▸ **TASK INPUTS**:
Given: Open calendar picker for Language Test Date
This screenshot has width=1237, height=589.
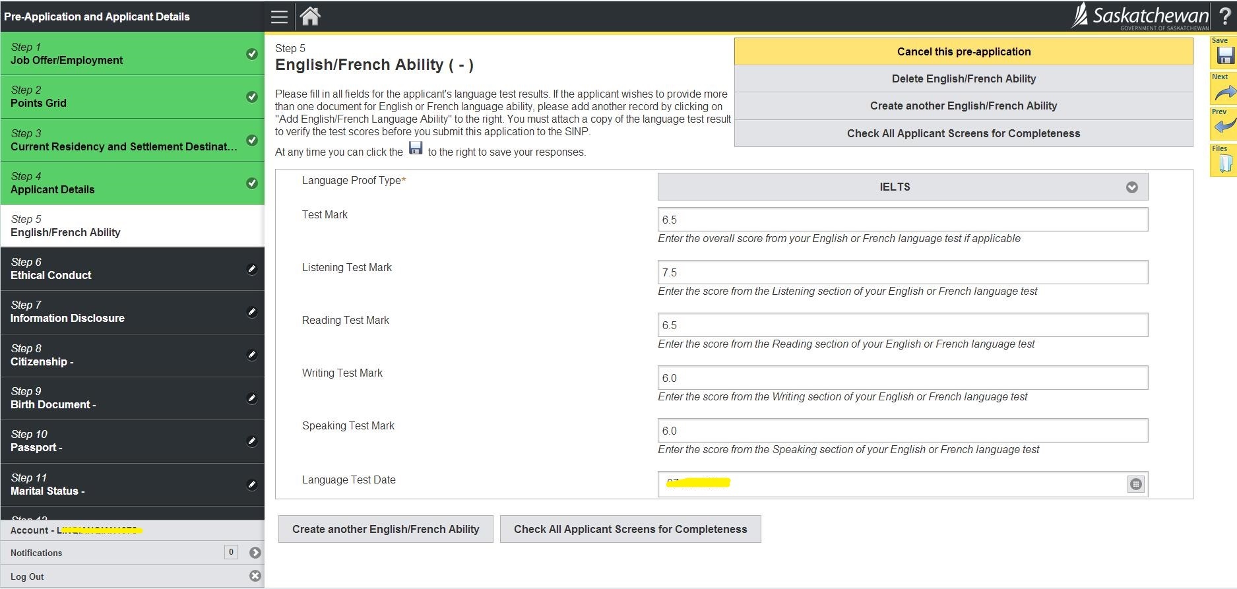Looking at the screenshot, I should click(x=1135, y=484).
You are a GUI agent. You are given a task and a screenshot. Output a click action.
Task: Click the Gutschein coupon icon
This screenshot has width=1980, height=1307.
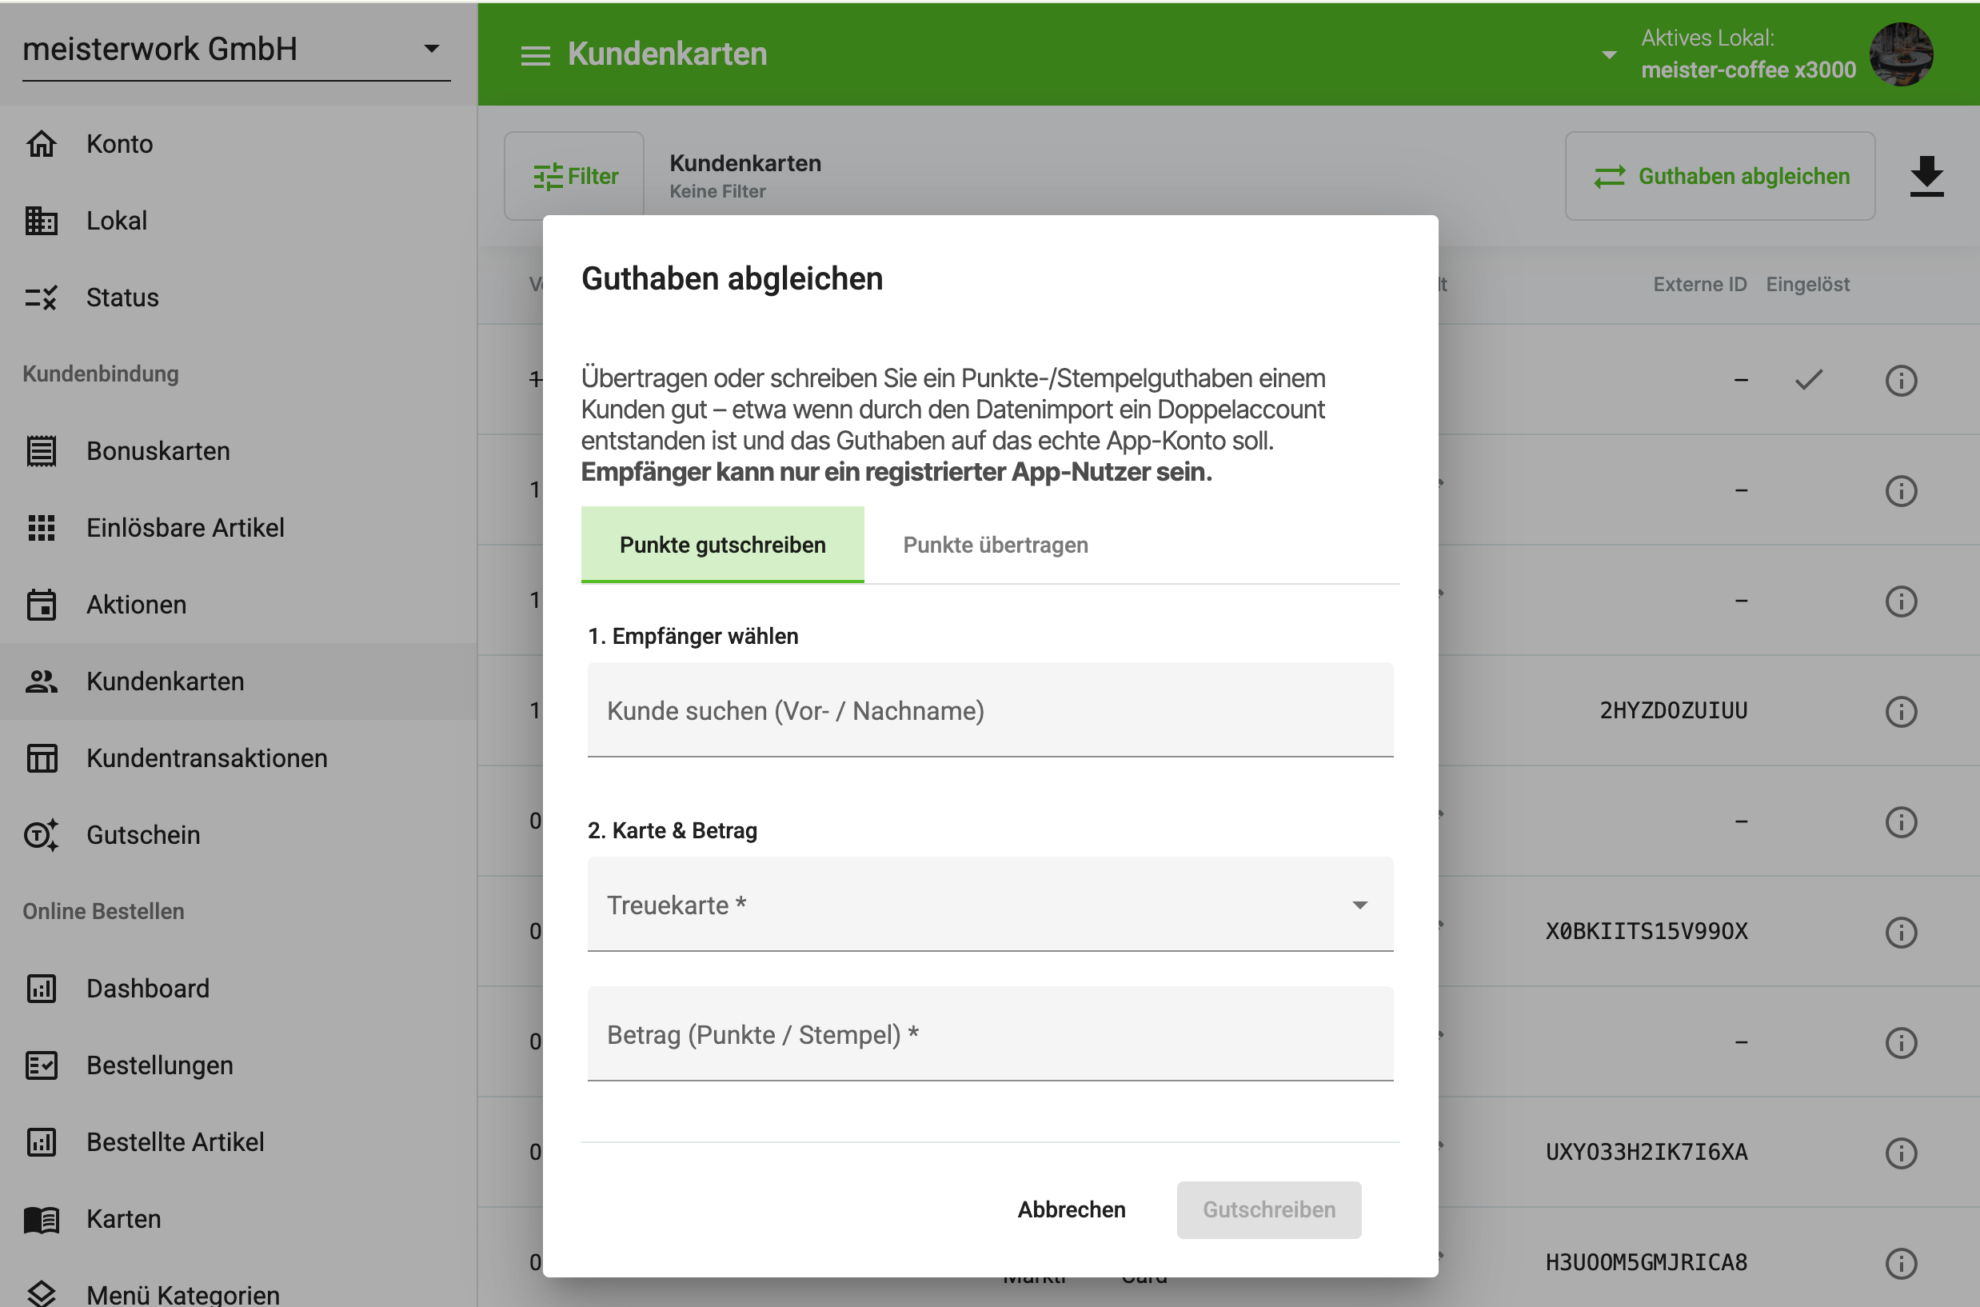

---

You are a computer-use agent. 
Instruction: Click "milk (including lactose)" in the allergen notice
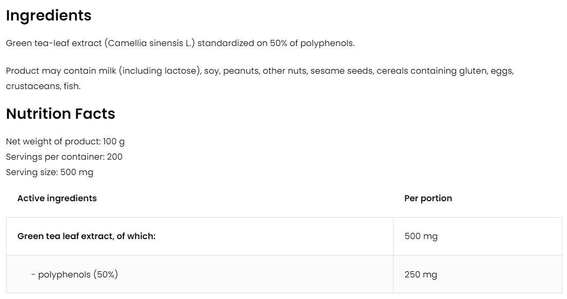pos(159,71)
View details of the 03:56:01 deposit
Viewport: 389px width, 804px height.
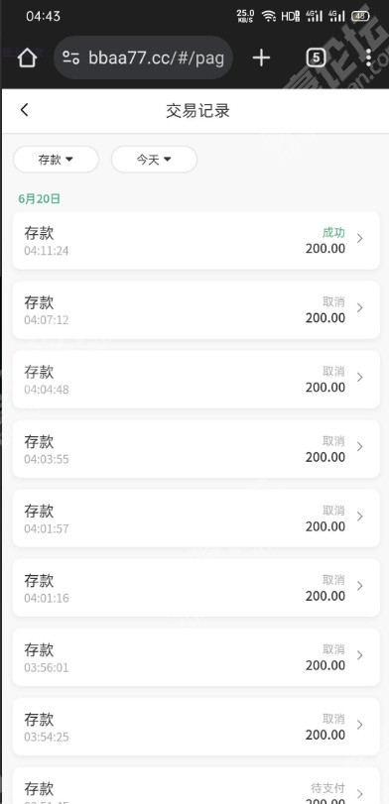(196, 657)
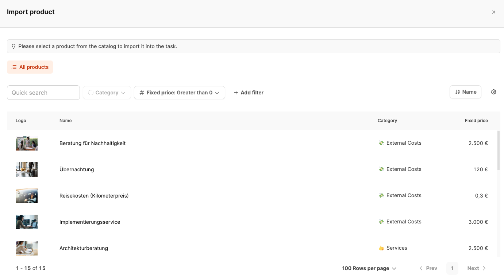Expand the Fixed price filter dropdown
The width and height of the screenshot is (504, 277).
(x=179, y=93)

--

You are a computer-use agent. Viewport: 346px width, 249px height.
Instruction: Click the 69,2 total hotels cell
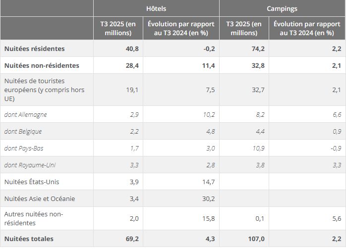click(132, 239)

▸ **WHAT TO DO**: Put everything in the listing from the line containing "View details of the 03:56:01 deposit" down to the line containing "(x=179, y=93)" into a JSON list of strings, one string per line, skipping blank lines. Leave the pictures out.

▸ **FINISHED EXERCISE**:
[
  "View details of the 03:56:01 deposit",
  "Viewport: 389px width, 804px height.",
  "(196, 657)",
  "Expand the Fixed price filter dropdown",
  "The width and height of the screenshot is (504, 277).",
  "(x=179, y=93)"
]